** EXERCISE PROMPT **
Show each line of the listing that contains the string "cell". Case counts.

——

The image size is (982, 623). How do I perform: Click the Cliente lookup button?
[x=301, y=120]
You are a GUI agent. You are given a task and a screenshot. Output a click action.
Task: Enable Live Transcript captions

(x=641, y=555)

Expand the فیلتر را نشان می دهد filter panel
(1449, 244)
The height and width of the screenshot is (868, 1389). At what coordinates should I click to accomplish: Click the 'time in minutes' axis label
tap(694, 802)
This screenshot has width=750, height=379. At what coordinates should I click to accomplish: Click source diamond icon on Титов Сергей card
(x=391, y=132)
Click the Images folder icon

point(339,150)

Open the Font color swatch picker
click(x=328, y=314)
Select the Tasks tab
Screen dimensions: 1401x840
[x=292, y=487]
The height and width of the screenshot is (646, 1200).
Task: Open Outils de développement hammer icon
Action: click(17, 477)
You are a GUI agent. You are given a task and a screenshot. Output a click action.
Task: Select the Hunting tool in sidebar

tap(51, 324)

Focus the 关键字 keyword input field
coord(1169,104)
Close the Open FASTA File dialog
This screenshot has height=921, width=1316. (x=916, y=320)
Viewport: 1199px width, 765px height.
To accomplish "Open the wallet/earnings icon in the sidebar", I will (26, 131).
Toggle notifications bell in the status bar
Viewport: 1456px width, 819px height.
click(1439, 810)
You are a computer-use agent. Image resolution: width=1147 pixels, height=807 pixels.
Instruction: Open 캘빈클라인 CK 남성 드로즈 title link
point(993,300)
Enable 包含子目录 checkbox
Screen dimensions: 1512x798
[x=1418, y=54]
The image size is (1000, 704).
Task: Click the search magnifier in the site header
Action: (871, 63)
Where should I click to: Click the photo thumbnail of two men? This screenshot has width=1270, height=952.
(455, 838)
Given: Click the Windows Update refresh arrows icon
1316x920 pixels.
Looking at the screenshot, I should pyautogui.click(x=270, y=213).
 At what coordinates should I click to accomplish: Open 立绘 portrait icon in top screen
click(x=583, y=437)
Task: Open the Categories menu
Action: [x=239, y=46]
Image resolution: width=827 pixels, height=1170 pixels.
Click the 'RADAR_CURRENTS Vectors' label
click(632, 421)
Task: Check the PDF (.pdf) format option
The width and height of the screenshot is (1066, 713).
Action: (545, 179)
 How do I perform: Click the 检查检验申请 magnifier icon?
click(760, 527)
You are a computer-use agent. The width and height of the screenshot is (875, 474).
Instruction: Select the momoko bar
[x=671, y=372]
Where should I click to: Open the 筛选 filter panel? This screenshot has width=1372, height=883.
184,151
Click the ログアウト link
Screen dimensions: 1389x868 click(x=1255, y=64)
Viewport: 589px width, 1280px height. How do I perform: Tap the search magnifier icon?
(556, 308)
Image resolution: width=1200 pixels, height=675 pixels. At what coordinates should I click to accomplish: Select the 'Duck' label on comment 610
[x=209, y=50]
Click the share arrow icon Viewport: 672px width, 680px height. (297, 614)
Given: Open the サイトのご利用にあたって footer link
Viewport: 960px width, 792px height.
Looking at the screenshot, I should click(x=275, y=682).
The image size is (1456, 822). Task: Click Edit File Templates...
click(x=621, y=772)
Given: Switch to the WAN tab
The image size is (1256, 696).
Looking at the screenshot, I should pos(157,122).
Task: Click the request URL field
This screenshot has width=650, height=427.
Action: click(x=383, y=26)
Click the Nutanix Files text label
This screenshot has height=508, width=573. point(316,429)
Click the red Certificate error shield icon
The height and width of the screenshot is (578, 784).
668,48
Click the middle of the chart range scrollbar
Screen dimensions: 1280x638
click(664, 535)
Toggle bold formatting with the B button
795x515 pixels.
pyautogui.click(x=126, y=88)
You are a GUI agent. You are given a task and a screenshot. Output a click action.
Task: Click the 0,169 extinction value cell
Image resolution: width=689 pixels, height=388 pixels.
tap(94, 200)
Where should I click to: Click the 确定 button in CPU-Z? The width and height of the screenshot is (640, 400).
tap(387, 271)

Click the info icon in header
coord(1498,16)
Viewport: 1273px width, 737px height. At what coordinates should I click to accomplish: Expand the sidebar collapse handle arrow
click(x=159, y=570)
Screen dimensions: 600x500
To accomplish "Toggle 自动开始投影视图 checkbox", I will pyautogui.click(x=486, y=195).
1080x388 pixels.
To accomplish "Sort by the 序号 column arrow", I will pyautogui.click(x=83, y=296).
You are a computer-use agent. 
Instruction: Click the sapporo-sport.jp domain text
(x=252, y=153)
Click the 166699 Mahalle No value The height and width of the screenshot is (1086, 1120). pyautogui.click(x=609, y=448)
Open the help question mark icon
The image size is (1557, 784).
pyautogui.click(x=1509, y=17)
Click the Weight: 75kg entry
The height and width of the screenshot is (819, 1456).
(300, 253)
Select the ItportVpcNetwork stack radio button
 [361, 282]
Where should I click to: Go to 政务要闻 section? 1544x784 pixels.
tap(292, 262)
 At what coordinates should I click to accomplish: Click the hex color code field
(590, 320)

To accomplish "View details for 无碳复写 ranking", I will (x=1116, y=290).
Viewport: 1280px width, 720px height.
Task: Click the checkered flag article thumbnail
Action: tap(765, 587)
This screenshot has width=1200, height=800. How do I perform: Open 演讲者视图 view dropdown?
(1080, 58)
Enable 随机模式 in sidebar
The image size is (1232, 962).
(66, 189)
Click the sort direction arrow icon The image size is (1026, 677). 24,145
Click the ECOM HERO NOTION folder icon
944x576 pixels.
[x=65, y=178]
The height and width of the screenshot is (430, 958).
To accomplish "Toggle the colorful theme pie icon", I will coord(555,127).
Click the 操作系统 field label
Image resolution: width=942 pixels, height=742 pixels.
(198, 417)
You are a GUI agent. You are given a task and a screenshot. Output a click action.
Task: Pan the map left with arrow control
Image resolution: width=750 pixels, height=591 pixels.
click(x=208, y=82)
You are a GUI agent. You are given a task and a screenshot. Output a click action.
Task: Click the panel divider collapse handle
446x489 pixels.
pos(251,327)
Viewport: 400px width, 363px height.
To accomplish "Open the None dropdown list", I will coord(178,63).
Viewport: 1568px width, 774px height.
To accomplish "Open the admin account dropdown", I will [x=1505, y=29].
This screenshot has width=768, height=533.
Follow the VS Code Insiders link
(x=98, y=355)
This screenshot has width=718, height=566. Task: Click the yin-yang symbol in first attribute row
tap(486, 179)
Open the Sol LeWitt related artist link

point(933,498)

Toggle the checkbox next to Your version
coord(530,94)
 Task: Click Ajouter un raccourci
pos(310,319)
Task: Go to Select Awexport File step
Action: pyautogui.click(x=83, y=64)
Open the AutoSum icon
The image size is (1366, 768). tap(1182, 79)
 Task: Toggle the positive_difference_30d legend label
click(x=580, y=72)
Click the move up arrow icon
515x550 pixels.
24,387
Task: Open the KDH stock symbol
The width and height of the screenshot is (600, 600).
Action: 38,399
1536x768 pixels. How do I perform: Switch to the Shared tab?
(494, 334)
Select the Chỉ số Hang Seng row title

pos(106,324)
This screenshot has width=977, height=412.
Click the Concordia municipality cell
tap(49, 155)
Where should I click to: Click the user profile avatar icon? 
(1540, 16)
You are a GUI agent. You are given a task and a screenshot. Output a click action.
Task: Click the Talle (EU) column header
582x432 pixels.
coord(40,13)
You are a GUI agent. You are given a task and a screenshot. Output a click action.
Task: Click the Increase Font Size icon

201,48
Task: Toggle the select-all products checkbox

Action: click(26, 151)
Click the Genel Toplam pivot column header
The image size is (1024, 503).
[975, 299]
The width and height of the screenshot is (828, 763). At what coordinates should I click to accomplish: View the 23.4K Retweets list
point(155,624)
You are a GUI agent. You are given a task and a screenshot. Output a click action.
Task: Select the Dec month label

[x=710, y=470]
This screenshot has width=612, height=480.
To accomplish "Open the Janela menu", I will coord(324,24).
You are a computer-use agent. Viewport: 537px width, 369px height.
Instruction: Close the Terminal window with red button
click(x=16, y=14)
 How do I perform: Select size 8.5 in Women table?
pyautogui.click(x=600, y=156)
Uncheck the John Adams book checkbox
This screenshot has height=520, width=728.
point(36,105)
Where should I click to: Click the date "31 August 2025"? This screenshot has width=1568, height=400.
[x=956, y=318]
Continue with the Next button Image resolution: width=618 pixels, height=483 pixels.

——

** THE REPLY **
Task: Click the 0,169 extinction value cell
Click the Concordia municipality cell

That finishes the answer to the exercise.